As a disc degenerates, the soft inner gel in the disc can leak back into the spinal canal. This is known as disc herniation, or herniated disc. Once inside the spinal canal, the herniated disc material then puts pressure on the nerve, causing pain to radiate down the nerve leading to sciatica or leg pain (from a lumbar herniated disc) or arm pain (from a cervical herniated disc).
Degenerative / Herniated Disc Disease Causes
Disc herniation can occur as a result of disc degeneration, which happens normally as the spine ages. Degenerative disc disease refers to pain that is caused when spinal discs lose integrity.
Several factors can cause discs to degenerate, including age. Specific factors include:
The drying out of the disc. As the spine ages, the disc(s) dry out and lose their ability to absorb shocks as effectively.
Daily activities and sports can cause tears in the outer core of the disc.
Injuries can cause swelling, soreness, and instability.
Unlike other tissues of the body, there is very little blood supply to the disc. Therefore, once a disc is injured, it cannot repair itself, and the discs can start to deteriorate.

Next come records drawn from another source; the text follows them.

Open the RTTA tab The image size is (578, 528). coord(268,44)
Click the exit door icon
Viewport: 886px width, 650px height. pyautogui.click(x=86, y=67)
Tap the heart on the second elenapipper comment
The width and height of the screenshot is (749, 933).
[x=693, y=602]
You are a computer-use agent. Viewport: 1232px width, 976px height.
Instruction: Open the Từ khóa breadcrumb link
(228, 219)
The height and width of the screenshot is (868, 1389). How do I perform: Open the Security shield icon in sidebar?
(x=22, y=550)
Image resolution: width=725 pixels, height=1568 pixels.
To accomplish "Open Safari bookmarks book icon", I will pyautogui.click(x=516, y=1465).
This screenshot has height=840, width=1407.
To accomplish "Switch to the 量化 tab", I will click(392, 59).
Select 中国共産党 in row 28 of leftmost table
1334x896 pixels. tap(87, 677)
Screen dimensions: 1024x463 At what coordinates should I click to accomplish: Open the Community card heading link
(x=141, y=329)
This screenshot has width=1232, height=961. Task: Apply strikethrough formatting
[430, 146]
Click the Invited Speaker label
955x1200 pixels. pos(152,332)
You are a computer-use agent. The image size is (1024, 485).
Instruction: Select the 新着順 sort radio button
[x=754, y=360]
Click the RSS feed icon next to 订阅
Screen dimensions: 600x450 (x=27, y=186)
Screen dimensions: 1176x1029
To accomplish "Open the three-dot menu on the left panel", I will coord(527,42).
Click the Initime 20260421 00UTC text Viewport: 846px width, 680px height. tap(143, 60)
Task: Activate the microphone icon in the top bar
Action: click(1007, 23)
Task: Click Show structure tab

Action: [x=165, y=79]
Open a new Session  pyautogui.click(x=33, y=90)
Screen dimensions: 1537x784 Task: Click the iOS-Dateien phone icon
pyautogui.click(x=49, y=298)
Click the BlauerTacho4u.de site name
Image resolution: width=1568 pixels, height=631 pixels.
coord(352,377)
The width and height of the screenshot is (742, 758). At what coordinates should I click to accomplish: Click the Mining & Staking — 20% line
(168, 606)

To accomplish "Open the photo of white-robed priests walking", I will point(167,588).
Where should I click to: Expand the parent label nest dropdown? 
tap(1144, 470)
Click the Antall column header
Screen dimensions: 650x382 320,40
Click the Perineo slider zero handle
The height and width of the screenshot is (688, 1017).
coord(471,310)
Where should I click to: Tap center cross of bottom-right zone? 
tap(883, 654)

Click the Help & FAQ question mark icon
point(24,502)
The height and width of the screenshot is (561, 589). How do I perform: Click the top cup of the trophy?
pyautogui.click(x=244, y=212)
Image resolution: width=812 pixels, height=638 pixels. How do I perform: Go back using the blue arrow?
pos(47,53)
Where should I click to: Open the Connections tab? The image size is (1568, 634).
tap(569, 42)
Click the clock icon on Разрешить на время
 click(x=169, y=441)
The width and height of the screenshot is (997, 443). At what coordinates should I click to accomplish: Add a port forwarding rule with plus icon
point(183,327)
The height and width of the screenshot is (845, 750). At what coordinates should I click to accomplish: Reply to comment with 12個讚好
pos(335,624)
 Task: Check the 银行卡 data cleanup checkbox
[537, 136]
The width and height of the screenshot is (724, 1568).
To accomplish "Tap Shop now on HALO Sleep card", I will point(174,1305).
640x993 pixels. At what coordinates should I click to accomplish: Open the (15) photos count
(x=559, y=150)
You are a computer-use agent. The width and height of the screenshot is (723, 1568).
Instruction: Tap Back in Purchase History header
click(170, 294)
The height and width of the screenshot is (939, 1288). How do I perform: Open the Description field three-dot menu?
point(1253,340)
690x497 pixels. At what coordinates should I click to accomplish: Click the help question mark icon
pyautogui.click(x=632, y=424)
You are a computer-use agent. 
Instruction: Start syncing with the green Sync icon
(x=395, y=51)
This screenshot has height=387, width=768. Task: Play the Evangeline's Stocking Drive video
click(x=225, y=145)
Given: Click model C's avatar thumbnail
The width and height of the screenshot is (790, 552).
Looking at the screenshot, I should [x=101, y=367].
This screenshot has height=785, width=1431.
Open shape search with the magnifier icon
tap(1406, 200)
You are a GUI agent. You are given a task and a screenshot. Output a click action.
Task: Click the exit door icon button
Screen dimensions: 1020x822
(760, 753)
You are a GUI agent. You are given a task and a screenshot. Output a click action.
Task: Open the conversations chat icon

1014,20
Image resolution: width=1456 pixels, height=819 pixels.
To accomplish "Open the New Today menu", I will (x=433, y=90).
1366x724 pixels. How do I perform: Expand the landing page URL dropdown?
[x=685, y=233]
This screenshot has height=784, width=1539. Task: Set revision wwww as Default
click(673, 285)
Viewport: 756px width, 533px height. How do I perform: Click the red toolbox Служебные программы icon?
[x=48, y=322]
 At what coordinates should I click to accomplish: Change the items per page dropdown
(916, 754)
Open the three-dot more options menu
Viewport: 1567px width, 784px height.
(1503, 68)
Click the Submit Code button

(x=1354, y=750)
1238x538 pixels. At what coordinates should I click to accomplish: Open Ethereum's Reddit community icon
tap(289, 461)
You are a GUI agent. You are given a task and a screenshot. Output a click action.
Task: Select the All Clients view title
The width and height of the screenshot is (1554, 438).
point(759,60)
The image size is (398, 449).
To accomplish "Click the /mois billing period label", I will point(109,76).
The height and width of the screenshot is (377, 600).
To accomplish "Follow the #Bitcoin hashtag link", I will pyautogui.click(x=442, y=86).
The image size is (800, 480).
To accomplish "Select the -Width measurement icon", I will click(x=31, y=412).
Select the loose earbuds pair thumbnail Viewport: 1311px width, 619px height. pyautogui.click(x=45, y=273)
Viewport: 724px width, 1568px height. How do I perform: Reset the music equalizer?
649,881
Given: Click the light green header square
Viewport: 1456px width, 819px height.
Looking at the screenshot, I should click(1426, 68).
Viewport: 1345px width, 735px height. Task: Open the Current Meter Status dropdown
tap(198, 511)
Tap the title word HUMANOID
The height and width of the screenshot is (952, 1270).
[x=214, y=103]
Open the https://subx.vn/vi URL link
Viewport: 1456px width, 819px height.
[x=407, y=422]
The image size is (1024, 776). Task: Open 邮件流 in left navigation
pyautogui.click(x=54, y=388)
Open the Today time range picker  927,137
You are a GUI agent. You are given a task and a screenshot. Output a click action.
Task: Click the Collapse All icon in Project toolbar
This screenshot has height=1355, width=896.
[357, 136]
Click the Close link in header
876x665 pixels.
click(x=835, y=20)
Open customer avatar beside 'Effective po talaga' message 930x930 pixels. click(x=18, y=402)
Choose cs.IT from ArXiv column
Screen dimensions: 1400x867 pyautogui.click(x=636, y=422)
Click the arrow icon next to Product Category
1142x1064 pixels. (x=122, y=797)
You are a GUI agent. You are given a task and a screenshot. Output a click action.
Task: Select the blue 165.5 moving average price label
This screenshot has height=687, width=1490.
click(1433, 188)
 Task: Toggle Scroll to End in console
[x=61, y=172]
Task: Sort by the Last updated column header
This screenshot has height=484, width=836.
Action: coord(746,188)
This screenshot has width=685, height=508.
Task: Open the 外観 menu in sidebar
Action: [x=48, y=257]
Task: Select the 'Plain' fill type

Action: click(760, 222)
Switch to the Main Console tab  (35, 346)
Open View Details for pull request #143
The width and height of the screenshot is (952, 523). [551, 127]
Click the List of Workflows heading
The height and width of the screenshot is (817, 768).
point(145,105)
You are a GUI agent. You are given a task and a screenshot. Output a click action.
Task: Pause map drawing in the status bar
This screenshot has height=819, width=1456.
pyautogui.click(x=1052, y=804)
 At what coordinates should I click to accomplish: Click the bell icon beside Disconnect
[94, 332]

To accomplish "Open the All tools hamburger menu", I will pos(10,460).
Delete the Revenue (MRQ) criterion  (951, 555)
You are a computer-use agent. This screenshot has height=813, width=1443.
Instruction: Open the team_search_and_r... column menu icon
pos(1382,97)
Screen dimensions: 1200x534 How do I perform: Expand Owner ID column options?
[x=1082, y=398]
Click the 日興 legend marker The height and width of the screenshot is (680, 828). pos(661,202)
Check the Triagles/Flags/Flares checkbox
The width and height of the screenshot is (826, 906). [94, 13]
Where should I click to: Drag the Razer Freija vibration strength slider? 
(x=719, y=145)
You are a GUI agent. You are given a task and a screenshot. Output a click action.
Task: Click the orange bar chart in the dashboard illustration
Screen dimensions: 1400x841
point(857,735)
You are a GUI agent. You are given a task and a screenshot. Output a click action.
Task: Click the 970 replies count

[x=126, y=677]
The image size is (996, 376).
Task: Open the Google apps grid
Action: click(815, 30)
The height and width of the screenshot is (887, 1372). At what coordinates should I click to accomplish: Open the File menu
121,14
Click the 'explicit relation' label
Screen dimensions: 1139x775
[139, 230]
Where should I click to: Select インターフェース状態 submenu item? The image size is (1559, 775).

Symptoms Of Herniated Disc Disease
Most herniated discs occur in the lower back, although they can also occur in the neck. Signs and symptoms depend on where the disc is situated and whether the disc is pressing on a nerve, and usually affect one side of the body. Main symptoms include:
Arm or leg pain. When herniated discs present in the lower back, patients will experience pain in the buttocks, thighs, and calves, with some patients also reporting pain in parts of the feet. When the herniated discs present in the neck, patients will experience pain in the shoulder and arm, and it may also shoot into the arm and leg in the event of coughing, sneezing, or movement. These pains are often described as sharp or burning.
Numbness or tingling. Those suffering from herniated discs often report radiating numbness or tingling in the body parts served by the affected nerves.
Weakness. Muscles served by the affected nerves tend to weaken, and this can cause stumbling, or affect patients’ ability to lift or hold items.
It is possible to miss a herniated disc as the disease can present without symptoms. Patients may not know they are affected unless it shows up on a spinal image.